The partnership between Rhode Island and Israel took to the water last week when Israeli veterans arrived in the U.S to spend a week sailing with Sail to Prevail, an organization that helps disabled people heal through sailing.
The Israelis are part of YamTov’s leadership program that helps veterans and their family members who suffer with PTSD make changes through competitive sea sports such as sailing.
The veterans in this group will return to their communities to serve as leaders and mentors.
Sail to Prevail – The National Disabled Sailing Project – runs programs in Newport for children with disabilities. It also runs veterans’ programs. But this is the first cross-cultural effort, according to CEO Paul Callahan.

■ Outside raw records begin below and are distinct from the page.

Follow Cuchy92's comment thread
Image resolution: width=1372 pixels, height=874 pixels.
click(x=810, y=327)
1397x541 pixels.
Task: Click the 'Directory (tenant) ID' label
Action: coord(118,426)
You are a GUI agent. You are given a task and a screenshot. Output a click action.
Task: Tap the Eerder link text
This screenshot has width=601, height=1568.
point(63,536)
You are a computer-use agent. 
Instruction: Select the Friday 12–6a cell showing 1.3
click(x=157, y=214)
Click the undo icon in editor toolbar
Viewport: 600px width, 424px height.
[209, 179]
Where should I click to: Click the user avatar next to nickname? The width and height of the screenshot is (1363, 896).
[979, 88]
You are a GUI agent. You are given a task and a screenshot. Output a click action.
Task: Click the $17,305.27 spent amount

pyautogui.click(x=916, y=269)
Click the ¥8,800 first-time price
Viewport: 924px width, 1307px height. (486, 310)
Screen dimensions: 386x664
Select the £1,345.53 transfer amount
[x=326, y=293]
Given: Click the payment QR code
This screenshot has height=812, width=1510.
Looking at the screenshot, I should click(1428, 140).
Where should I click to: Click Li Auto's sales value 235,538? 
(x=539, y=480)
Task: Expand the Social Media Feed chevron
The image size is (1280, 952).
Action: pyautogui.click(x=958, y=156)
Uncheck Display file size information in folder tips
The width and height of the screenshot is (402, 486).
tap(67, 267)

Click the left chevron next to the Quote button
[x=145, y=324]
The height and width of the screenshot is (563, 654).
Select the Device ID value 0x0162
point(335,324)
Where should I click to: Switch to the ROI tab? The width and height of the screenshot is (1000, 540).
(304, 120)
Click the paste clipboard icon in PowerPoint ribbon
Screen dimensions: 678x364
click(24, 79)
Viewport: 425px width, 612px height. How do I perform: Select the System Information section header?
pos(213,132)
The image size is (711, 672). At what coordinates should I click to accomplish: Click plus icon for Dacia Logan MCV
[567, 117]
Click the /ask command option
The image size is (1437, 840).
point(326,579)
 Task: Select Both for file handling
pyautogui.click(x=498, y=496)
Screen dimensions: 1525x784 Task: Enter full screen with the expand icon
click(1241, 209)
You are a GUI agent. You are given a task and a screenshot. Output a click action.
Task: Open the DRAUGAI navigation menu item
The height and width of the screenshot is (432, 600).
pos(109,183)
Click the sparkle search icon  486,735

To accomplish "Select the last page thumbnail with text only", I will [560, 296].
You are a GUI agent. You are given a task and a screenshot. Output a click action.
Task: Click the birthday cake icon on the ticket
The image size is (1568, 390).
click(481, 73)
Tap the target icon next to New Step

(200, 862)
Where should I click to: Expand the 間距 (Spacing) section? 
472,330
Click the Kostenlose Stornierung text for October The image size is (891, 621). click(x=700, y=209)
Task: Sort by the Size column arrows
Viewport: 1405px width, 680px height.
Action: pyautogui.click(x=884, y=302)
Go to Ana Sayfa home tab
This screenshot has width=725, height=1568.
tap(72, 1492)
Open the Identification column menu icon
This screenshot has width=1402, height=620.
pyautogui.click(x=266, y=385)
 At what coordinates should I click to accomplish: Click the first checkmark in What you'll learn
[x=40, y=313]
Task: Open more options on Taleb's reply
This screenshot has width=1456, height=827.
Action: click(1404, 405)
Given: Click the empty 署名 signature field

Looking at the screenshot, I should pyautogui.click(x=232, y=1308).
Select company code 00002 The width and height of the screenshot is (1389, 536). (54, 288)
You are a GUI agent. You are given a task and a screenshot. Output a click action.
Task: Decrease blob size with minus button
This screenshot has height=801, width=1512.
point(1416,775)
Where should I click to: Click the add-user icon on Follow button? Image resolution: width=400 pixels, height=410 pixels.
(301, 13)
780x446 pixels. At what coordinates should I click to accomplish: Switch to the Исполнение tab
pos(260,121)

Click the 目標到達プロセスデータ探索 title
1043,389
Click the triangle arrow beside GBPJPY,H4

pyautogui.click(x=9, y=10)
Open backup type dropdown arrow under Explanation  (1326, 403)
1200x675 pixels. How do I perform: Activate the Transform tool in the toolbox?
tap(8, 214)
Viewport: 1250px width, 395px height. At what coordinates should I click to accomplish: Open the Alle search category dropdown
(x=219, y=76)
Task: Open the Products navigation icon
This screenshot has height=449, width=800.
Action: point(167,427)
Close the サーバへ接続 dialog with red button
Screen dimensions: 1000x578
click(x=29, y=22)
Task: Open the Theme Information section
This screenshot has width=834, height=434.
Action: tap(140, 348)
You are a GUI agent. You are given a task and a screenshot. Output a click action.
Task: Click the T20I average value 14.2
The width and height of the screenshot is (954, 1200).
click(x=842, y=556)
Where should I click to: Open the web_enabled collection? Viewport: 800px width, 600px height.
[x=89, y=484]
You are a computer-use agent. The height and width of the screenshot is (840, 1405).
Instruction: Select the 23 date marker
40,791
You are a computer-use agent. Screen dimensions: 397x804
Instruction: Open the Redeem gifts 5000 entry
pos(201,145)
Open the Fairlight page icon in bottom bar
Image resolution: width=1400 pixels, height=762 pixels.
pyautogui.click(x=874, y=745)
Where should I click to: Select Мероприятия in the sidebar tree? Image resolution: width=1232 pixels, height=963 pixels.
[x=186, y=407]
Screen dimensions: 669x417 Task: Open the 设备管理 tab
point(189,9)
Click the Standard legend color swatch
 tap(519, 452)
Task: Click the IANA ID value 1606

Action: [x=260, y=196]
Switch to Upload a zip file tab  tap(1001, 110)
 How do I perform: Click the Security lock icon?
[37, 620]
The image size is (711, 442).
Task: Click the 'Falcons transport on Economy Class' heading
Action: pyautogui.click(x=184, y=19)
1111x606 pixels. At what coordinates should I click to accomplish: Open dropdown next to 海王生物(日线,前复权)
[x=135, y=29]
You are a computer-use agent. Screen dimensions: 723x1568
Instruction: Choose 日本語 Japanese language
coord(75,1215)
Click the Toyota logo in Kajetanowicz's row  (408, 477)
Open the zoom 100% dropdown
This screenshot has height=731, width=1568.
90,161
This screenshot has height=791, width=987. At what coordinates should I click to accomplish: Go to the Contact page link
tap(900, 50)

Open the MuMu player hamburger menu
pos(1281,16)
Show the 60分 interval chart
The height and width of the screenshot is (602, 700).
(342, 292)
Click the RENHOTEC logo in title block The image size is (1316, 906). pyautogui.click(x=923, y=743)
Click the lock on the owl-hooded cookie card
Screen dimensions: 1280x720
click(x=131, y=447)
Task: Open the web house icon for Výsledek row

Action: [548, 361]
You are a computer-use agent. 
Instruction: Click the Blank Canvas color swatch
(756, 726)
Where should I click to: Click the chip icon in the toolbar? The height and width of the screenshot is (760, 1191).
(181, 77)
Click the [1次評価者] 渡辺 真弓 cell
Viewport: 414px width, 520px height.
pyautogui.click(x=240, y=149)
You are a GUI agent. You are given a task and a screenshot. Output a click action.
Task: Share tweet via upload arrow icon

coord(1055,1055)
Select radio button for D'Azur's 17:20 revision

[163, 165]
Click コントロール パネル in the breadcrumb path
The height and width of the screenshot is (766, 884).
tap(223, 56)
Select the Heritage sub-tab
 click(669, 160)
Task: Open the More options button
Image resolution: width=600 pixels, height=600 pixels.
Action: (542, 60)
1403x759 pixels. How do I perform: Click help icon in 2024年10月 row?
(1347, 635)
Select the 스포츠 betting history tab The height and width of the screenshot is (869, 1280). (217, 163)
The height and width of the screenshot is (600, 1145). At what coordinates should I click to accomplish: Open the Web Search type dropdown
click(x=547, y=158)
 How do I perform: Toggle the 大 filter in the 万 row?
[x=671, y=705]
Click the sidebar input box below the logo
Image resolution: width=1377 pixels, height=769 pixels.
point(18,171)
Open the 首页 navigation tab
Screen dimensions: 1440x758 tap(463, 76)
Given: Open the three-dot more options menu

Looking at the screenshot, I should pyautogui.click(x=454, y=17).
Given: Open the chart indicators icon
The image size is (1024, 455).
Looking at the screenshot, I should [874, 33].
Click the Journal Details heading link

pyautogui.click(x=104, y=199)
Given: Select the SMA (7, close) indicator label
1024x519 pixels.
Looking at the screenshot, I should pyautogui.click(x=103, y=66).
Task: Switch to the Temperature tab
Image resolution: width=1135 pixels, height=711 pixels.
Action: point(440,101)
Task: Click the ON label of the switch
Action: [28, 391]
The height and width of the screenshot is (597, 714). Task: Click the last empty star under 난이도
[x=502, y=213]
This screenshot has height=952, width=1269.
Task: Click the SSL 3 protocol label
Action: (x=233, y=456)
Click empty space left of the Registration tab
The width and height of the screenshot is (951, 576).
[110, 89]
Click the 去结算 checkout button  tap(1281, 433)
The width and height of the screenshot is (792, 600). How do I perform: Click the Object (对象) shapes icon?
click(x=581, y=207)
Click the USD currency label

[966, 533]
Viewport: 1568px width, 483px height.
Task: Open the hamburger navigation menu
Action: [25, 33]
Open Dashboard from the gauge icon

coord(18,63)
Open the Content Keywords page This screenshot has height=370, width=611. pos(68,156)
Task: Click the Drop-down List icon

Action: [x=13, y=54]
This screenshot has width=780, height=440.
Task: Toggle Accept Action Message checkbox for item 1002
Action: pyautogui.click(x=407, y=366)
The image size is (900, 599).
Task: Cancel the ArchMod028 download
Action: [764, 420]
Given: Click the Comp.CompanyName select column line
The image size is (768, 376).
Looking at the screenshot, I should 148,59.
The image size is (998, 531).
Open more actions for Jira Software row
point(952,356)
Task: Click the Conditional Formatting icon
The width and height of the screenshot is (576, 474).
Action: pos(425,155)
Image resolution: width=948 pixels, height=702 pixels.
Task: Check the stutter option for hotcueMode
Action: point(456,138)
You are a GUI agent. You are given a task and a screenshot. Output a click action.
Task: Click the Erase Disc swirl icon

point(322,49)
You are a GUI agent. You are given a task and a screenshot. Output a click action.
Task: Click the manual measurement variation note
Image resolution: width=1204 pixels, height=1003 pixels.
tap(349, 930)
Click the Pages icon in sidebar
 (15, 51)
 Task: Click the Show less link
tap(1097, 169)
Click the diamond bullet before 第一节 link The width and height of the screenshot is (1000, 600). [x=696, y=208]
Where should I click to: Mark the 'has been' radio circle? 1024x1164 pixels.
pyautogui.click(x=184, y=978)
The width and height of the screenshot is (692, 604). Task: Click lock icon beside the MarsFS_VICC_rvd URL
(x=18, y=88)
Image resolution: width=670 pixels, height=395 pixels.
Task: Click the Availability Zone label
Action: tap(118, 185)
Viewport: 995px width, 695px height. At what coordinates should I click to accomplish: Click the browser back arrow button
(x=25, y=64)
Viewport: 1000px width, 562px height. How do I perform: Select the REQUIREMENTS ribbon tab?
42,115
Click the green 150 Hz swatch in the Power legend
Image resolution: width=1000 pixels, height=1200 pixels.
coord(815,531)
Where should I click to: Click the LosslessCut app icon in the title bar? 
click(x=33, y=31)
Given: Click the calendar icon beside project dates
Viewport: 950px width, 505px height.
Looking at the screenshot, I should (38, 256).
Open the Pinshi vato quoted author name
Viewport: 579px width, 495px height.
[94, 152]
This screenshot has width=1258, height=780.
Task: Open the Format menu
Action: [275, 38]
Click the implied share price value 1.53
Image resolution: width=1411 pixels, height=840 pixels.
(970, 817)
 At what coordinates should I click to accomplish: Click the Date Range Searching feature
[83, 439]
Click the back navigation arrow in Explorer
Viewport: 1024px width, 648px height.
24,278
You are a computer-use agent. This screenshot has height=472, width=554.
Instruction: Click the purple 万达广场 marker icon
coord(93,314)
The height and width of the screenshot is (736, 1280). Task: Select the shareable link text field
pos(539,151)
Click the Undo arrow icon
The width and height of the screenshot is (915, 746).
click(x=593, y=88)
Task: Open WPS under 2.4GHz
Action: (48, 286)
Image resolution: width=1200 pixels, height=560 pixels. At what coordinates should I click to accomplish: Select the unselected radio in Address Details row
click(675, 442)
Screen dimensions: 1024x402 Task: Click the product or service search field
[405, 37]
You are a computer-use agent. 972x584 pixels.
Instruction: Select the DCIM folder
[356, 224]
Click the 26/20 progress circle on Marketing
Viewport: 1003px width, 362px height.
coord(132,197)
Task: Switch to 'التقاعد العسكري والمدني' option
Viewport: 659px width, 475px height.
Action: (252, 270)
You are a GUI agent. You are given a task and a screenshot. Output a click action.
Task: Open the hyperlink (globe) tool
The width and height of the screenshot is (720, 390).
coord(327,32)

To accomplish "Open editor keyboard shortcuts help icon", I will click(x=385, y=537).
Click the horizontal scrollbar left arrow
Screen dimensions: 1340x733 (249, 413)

The idea for this collaboration had its seeds in the 2012 London Paralympics. Callahan was a sailor and his chief competitor was an Israeli skipper, he said. The Israeli coach was Altman Israel, a social worker and one of the founders of YamTov.
The group of six Americans and eight Israelis visited the Jewish Alliance’s Dwares Jewish Community Center on Sept. 14. They also went to the R.I. State House.
“I’m amazed at the feelings Rhode Islanders have for Israelis,” Ariela Alush said. “We have to do more.
“It’s interesting meeting the American vets. We can give inspiration to each other,” she said. “You cannot control what nature gives you, but you can control your sails.”
Alush, now an Israeli filmmaker, was injured in a terrorist attack on a beach in the Sinai Peninsula. She says that the sea is very meaningful to her.
She said sailing in the ocean off Newport was a great experience. “In Israel, we sail in the Mediterranean which is very calm like a hot tub.”
The American veterans who participated in the program had sailed with Sail to Prevail programs before and agreed that this was truly a unique experience.
Although the Americans did not speak Hebrew, the language barriers disappeared after a few hours on the water according to Larry, who said he’d been sailing for at least two dozen years. “This is a treat,” he said.
“We are all suffering from the same injuries,” said Paul Grace another American vet.
Both came to the program after being recommended by the Veterans Administration and working through the adaptive sports program there.
Altman Israel said of the Israeli group: “We want them to be leaders, to change their life by helping others, by giving back.”
Callahan said he hopes the collaboration will be ongoing. “It’s only powerful if you share what you learn,” he said.
The Israeli group spent a week in the United States. According to Altman Israel, fundraising for the group is ongoing. This trip was supported by many groups, including Israelis in Rhode Island, El Al Airlines, Discover Newport, Howard Johnson Hotel in Middletown and Touro Synagogue.
The hope is to take a group of American disabled veterans to Israel next year.